# Exercise
Find every line in the rows that contains the string "computer" and copy each one out. Matching is case-sensitive.

Dataset excerpt
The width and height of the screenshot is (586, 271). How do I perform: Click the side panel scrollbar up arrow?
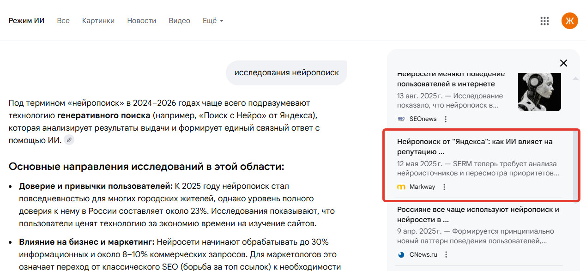click(x=575, y=78)
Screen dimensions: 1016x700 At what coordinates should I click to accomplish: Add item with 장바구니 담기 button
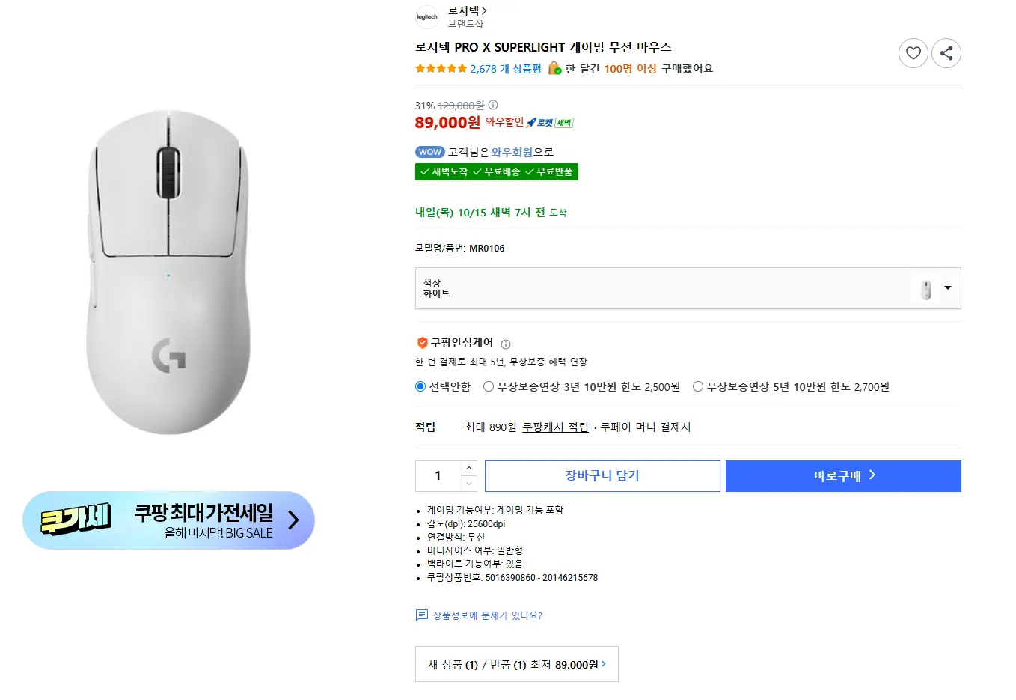coord(602,476)
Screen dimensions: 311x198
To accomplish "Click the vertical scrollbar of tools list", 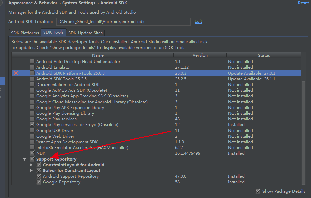I will [x=304, y=133].
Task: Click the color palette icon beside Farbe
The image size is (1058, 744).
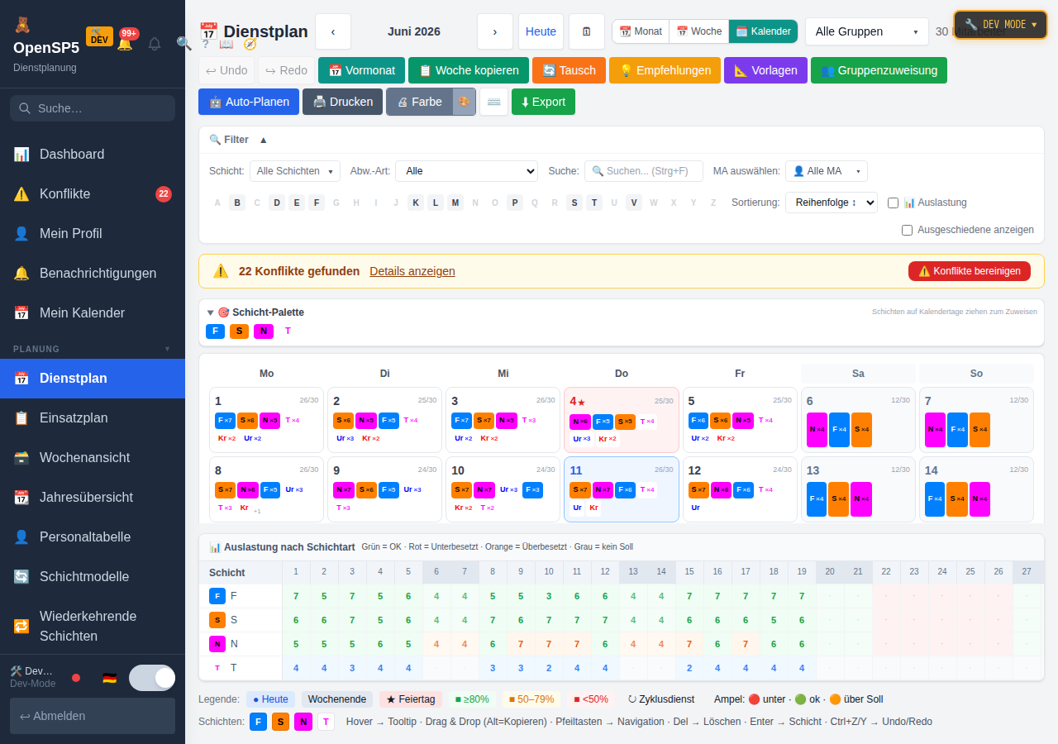Action: point(464,102)
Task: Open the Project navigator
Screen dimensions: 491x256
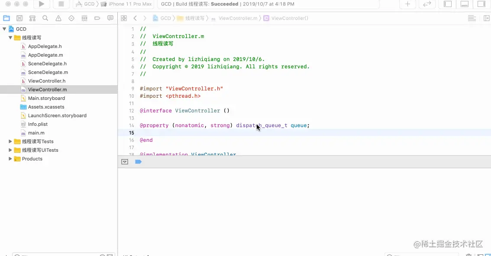Action: click(6, 18)
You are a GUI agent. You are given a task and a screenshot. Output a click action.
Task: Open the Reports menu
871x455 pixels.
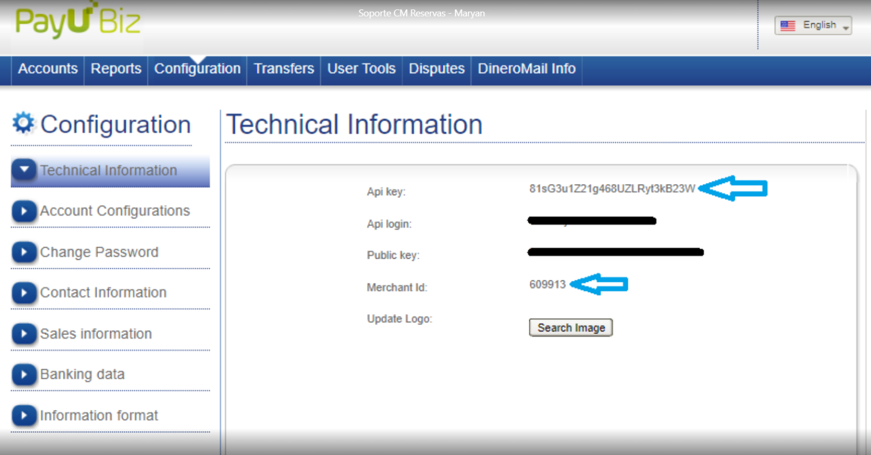tap(116, 69)
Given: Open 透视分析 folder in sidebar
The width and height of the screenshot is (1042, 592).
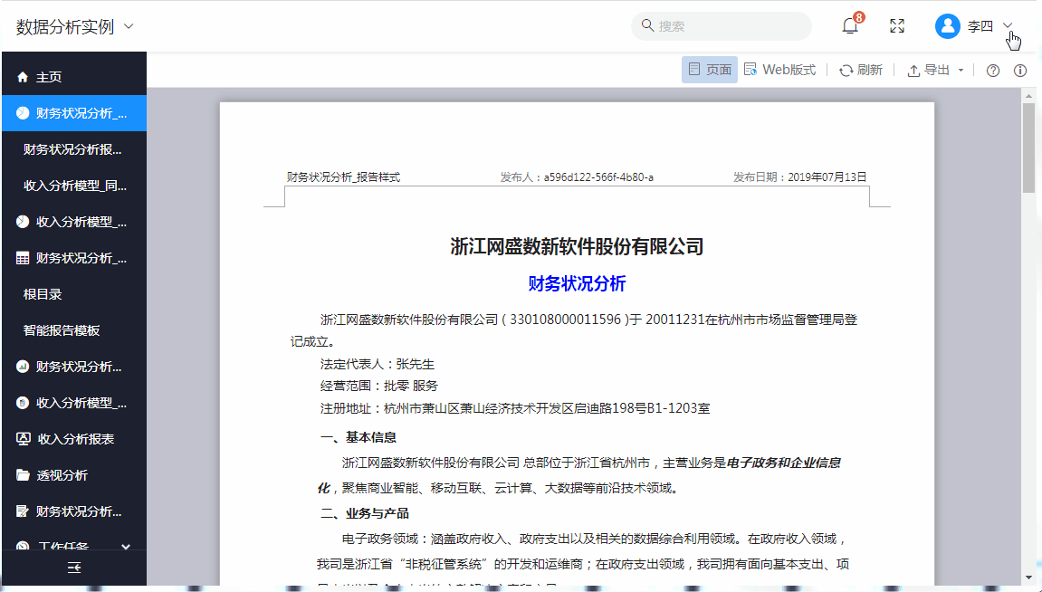Looking at the screenshot, I should (x=62, y=475).
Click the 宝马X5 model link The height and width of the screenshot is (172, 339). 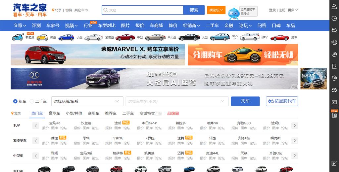[x=55, y=123]
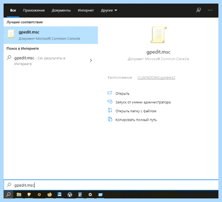
Task: Click the feedback icon in search header
Action: tap(198, 10)
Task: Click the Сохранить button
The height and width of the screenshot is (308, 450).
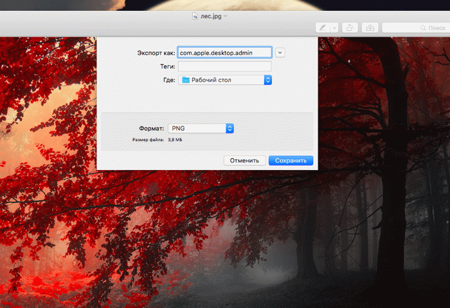Action: pyautogui.click(x=291, y=160)
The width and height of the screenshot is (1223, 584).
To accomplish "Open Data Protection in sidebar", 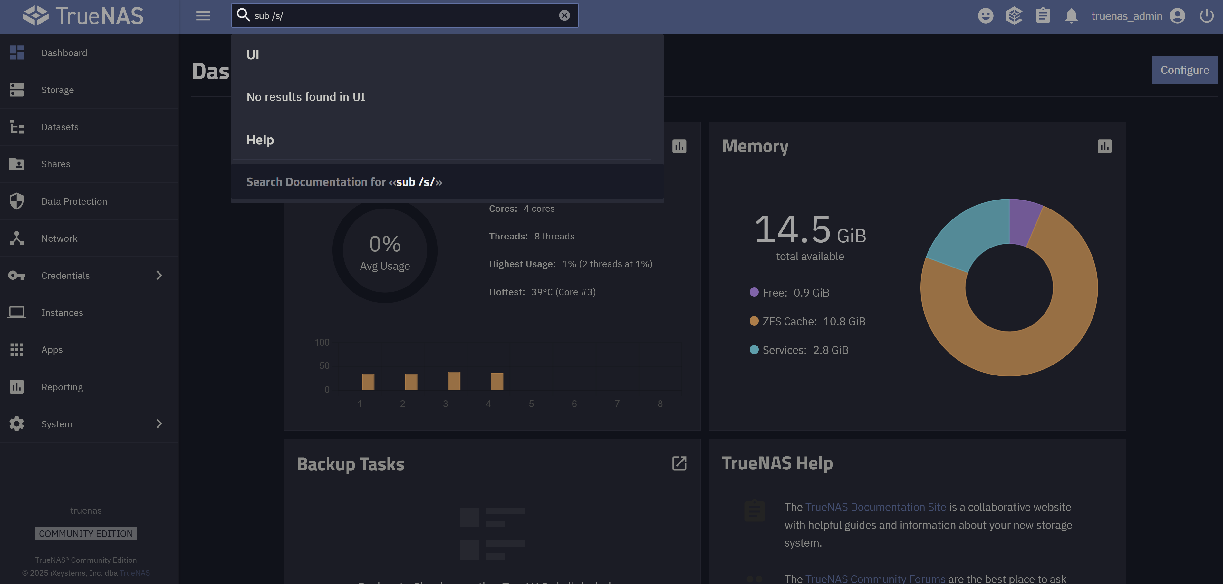I will click(74, 201).
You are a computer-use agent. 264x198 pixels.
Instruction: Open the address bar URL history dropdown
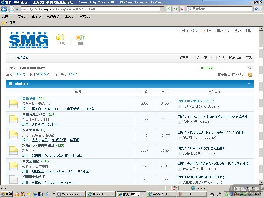pyautogui.click(x=162, y=9)

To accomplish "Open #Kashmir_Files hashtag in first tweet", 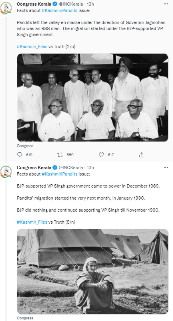I will coord(32,46).
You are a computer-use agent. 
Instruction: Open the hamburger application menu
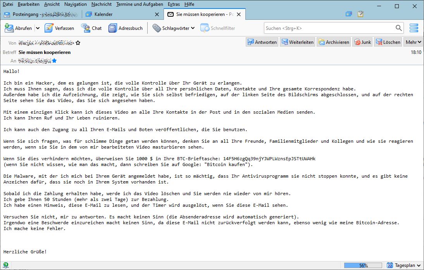(414, 28)
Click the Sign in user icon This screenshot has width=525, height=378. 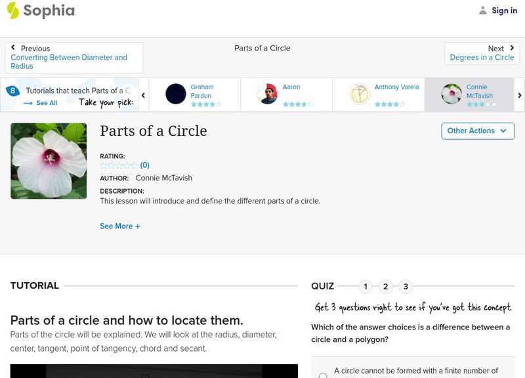pyautogui.click(x=483, y=11)
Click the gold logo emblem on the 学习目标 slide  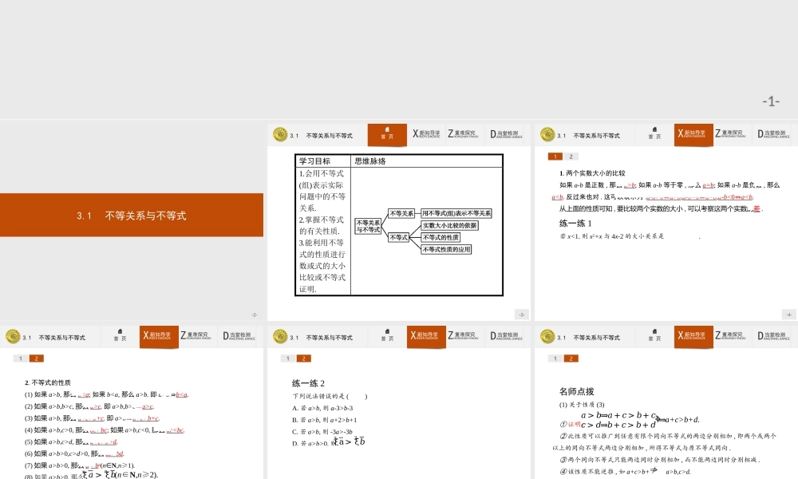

# Task output
You are a computer-use agent. 264x198 pixels.
You are a computer-use agent. 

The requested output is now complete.